__DATA SUPPLIED__.

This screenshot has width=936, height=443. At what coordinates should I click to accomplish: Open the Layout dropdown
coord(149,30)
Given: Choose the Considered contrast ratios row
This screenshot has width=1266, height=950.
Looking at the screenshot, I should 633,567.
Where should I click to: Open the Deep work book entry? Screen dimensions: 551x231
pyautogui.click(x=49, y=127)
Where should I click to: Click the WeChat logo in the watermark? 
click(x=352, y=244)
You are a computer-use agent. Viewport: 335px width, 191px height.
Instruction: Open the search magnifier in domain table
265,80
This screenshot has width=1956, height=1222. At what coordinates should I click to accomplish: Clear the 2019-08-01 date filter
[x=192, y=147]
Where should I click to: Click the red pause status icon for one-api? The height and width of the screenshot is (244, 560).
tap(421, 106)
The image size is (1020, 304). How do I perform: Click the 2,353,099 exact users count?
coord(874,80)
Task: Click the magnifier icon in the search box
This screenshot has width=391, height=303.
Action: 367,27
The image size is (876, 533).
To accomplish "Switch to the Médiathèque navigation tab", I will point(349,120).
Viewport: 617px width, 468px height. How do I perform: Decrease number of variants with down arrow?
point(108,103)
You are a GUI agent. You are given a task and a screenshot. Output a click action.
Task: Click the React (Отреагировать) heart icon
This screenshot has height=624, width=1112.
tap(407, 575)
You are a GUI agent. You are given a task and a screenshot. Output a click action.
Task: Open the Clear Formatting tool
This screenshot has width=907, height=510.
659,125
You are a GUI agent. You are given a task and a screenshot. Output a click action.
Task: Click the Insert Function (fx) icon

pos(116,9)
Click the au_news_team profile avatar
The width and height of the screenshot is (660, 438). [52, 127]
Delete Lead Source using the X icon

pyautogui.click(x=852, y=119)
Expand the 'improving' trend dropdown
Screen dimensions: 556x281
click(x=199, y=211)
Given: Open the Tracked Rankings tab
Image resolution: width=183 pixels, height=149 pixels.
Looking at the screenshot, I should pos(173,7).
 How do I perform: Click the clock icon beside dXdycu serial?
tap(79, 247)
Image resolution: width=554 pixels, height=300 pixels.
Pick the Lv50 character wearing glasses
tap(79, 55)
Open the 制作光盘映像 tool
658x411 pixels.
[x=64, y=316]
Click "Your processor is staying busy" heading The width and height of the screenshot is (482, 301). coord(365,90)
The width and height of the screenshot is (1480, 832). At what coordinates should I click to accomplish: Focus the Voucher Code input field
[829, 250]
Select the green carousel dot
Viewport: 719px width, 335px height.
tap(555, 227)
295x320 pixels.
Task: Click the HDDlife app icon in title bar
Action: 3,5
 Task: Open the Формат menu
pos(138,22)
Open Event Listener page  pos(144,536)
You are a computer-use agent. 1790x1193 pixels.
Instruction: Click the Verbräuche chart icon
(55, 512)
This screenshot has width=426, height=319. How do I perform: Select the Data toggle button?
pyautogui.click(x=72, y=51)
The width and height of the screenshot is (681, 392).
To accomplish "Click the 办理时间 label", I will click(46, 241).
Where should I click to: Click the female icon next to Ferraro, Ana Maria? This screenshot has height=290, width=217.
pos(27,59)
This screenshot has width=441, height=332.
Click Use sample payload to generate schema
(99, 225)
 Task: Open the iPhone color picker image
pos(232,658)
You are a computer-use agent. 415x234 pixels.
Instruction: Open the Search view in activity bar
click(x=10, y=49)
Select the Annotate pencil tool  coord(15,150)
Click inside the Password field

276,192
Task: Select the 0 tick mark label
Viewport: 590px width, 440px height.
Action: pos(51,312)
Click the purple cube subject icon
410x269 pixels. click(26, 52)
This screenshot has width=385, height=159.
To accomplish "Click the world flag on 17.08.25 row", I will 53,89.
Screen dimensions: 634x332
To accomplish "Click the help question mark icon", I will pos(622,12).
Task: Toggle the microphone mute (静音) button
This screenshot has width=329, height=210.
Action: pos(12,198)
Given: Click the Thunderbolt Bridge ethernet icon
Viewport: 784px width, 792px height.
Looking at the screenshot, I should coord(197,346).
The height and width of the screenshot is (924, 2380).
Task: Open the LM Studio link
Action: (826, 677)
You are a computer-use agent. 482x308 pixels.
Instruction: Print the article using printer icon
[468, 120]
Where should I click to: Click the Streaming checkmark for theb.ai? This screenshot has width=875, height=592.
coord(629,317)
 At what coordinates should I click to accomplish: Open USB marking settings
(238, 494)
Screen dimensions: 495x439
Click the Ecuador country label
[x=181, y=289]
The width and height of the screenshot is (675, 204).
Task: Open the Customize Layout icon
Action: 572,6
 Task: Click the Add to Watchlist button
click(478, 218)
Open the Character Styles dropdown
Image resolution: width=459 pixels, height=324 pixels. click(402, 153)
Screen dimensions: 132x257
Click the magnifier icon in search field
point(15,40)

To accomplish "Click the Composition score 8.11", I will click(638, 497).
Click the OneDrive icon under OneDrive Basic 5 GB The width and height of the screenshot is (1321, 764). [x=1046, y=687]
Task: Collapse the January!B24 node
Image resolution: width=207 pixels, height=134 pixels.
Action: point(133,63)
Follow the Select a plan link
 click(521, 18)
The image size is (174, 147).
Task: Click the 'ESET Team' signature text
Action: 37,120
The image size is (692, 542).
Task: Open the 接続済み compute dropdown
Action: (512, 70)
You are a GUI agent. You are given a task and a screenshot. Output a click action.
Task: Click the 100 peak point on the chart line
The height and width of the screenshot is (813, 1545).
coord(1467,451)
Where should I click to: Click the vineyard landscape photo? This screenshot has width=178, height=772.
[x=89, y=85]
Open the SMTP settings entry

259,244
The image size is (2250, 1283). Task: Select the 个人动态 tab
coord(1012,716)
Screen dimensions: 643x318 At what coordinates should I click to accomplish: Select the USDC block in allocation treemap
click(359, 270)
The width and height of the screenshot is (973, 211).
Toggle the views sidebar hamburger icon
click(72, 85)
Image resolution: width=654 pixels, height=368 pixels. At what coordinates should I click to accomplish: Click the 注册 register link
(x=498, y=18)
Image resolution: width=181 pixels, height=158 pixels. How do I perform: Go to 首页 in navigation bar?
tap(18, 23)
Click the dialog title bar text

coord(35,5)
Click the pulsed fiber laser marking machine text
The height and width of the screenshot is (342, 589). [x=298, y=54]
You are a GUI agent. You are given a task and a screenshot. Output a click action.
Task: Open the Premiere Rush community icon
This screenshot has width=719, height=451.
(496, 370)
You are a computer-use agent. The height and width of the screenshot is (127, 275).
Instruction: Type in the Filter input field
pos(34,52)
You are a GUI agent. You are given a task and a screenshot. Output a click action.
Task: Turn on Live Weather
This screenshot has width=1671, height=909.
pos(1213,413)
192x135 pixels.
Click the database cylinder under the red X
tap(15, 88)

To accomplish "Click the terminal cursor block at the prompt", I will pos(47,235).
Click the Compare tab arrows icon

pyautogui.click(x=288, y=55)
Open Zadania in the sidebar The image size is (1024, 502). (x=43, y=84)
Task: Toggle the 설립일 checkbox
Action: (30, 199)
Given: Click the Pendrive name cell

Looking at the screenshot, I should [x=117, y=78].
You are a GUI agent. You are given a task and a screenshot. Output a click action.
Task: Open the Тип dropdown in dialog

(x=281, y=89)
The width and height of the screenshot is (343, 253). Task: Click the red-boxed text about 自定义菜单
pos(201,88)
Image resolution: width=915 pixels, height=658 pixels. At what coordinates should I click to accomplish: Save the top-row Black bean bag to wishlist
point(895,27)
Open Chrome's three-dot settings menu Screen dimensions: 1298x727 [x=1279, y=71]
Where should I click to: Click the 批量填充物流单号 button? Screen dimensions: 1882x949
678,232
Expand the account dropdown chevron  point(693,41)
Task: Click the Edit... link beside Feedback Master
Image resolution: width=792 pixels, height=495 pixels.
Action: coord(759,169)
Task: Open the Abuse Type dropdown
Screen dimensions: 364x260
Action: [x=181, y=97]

__TASK TO COMPLETE__.
Please give again the items beginning at the line that has "Follow the Select a plan link" and stopping after the line that has "coord(1012,716)", switching "vineyard" to "orchard" and leaving everything else unchanged.

__SOLUTION TO THIS TASK__.
Follow the Select a plan link
 click(521, 18)
The image size is (174, 147).
Task: Click the 'ESET Team' signature text
Action: 37,120
The image size is (692, 542).
Task: Open the 接続済み compute dropdown
Action: (512, 70)
You are a GUI agent. You are given a task and a screenshot. Output a click action.
Task: Click the 100 peak point on the chart line
The height and width of the screenshot is (813, 1545).
coord(1467,451)
Where should I click to: Click the orchard landscape photo? This screenshot has width=178, height=772.
[x=89, y=85]
Open the SMTP settings entry

259,244
The image size is (2250, 1283). Task: Select the 个人动态 tab
coord(1012,716)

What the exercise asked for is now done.